PROBLEM TO WORK ON: Print nothing except the lines of the listing below from the line with "Results (775, 144)" to the line with "es (1014, 11)", each exactly as written, both ends included.

THE DATA:
▼

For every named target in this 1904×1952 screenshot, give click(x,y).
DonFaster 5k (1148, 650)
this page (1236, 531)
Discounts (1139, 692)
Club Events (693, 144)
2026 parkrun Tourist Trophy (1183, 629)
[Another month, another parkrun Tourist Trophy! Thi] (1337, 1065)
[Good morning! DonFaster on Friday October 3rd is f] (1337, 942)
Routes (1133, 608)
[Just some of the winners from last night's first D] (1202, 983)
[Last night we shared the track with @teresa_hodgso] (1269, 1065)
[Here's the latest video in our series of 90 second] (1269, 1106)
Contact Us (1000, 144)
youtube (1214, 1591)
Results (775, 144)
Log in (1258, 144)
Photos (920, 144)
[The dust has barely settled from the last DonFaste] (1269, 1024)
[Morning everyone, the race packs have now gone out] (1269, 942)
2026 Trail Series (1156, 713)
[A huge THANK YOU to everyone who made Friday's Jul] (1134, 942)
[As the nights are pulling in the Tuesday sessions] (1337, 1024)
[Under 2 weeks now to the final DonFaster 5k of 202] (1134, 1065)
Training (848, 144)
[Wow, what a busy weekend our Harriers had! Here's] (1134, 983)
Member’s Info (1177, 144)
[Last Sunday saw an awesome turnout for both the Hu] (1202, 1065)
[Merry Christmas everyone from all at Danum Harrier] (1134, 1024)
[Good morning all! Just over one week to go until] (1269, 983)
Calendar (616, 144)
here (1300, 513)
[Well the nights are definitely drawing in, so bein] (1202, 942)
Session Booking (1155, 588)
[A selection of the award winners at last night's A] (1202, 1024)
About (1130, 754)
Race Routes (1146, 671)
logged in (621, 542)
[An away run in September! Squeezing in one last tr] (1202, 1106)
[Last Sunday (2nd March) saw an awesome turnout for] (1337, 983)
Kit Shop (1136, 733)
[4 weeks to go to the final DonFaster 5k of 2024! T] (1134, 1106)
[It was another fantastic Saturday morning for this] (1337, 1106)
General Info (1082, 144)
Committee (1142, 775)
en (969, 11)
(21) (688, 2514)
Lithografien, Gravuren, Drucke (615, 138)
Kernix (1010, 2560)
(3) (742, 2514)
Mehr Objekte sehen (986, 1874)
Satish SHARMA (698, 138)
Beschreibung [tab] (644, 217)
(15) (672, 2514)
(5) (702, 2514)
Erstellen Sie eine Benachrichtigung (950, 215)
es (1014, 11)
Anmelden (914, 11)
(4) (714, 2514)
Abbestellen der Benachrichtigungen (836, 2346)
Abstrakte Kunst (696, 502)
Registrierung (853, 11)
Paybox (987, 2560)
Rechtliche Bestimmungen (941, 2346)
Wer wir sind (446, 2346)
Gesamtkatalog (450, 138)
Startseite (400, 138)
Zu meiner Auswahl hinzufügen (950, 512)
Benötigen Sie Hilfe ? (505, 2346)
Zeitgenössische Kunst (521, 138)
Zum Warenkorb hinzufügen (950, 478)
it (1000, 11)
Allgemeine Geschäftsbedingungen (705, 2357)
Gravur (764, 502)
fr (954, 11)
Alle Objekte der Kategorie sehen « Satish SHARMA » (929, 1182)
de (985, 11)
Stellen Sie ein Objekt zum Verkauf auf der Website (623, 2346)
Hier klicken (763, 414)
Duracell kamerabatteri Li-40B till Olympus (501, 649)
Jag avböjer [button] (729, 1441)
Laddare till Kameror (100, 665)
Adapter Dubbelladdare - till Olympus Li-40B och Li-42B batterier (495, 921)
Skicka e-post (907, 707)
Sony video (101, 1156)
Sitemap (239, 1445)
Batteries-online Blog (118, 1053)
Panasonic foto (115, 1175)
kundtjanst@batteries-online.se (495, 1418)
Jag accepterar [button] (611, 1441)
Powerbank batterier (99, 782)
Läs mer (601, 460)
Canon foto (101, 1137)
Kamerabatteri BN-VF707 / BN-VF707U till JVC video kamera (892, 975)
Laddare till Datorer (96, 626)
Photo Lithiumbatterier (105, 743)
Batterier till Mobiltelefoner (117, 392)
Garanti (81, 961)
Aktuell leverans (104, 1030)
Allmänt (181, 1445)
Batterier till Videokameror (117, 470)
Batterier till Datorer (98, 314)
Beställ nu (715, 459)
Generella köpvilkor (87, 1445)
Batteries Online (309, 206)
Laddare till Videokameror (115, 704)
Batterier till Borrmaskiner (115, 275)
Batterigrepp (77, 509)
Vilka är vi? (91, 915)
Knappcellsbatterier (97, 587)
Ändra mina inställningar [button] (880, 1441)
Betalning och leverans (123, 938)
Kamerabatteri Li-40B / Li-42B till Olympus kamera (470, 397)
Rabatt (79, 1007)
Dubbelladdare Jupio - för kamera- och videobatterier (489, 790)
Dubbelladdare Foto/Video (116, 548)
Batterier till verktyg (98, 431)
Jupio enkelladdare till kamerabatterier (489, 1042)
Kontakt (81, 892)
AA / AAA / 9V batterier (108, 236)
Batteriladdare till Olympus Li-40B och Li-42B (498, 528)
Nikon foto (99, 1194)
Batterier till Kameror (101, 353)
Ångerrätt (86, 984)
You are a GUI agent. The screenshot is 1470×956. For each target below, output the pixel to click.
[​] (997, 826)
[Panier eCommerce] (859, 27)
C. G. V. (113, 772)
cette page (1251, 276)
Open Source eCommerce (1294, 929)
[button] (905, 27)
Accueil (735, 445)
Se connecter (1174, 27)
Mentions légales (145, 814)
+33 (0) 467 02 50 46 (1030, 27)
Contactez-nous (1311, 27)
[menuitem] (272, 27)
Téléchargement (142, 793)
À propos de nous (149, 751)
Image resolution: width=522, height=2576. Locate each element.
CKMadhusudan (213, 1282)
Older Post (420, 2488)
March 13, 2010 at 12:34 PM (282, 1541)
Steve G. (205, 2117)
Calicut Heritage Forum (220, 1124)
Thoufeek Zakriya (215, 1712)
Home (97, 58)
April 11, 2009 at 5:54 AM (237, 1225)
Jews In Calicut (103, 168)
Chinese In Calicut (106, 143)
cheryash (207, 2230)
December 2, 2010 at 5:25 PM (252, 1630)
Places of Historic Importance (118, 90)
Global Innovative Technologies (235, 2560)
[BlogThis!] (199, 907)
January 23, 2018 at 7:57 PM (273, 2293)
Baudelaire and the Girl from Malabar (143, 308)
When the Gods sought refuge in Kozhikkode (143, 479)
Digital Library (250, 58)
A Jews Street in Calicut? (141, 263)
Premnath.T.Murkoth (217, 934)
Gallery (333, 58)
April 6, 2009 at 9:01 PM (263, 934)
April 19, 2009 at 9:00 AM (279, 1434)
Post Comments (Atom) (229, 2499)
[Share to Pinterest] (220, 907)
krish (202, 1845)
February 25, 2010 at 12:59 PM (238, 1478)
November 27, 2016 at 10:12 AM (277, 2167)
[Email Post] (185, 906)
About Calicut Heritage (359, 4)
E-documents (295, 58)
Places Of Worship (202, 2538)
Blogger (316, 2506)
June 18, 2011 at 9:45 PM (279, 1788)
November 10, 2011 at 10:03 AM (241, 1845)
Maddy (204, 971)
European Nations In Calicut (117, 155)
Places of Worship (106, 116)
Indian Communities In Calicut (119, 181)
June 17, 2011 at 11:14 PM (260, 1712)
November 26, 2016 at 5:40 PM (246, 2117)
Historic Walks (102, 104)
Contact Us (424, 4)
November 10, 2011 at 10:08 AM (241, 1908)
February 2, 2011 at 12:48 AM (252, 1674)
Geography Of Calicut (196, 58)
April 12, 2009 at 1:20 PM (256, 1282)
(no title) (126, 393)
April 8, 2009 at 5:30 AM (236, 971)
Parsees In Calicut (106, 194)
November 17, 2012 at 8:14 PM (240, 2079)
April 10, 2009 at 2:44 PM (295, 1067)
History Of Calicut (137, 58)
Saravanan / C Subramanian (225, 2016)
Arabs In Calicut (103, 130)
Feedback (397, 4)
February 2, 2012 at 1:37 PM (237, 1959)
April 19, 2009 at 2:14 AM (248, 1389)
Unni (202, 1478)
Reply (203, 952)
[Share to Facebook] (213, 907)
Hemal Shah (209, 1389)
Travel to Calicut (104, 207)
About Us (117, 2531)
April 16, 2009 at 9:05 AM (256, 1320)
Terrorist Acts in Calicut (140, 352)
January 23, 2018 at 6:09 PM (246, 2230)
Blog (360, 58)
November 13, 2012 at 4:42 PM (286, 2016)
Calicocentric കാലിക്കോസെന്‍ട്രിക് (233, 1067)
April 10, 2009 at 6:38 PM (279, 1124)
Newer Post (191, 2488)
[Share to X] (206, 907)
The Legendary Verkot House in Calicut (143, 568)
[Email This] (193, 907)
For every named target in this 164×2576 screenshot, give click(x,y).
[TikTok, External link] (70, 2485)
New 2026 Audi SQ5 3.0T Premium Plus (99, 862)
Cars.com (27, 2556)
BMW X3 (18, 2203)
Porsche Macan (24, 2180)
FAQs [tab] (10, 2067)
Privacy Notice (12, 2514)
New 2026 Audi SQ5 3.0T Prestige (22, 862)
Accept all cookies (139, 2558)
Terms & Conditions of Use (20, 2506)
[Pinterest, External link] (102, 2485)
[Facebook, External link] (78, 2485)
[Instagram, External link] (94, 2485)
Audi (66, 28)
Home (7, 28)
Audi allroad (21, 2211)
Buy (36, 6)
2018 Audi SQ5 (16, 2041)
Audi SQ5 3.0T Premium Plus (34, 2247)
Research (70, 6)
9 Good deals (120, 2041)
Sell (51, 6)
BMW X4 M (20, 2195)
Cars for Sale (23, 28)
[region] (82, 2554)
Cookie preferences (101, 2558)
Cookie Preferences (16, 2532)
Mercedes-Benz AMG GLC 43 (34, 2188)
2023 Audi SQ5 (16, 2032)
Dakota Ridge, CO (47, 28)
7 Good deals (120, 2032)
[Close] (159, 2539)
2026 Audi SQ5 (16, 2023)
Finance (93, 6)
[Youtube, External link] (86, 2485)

▲

RESULT BELOW:
Results (775, 144)
Log in (1258, 144)
Photos (920, 144)
[The dust has barely settled from the last DonFaste] (1269, 1024)
[Morning everyone, the race packs have now gone out] (1269, 942)
2026 Trail Series (1156, 713)
[A huge THANK YOU to everyone who made Friday's Jul] (1134, 942)
[As the nights are pulling in the Tuesday sessions] (1337, 1024)
[Under 2 weeks now to the final DonFaster 5k of 202] (1134, 1065)
Training (848, 144)
[Wow, what a busy weekend our Harriers had! Here's] (1134, 983)
Member’s Info (1177, 144)
[Last Sunday saw an awesome turnout for both the Hu] (1202, 1065)
[Merry Christmas everyone from all at Danum Harrier] (1134, 1024)
[Good morning all! Just over one week to go until] (1269, 983)
Calendar (616, 144)
here (1300, 513)
[Well the nights are definitely drawing in, so bein] (1202, 942)
Session Booking (1155, 588)
[A selection of the award winners at last night's A] (1202, 1024)
About (1130, 754)
Race Routes (1146, 671)
logged in (621, 542)
[An away run in September! Squeezing in one last tr] (1202, 1106)
[Last Sunday (2nd March) saw an awesome turnout for] (1337, 983)
Kit Shop (1136, 733)
[4 weeks to go to the final DonFaster 5k of 2024! T] (1134, 1106)
[It was another fantastic Saturday morning for this] (1337, 1106)
General Info (1082, 144)
Committee (1142, 775)
en (969, 11)
(21) (688, 2514)
Lithografien, Gravuren, Drucke (615, 138)
Kernix (1010, 2560)
(3) (742, 2514)
Mehr Objekte sehen (986, 1874)
Satish SHARMA (698, 138)
Beschreibung [tab] (644, 217)
(15) (672, 2514)
(5) (702, 2514)
Erstellen Sie eine Benachrichtigung (950, 215)
es (1014, 11)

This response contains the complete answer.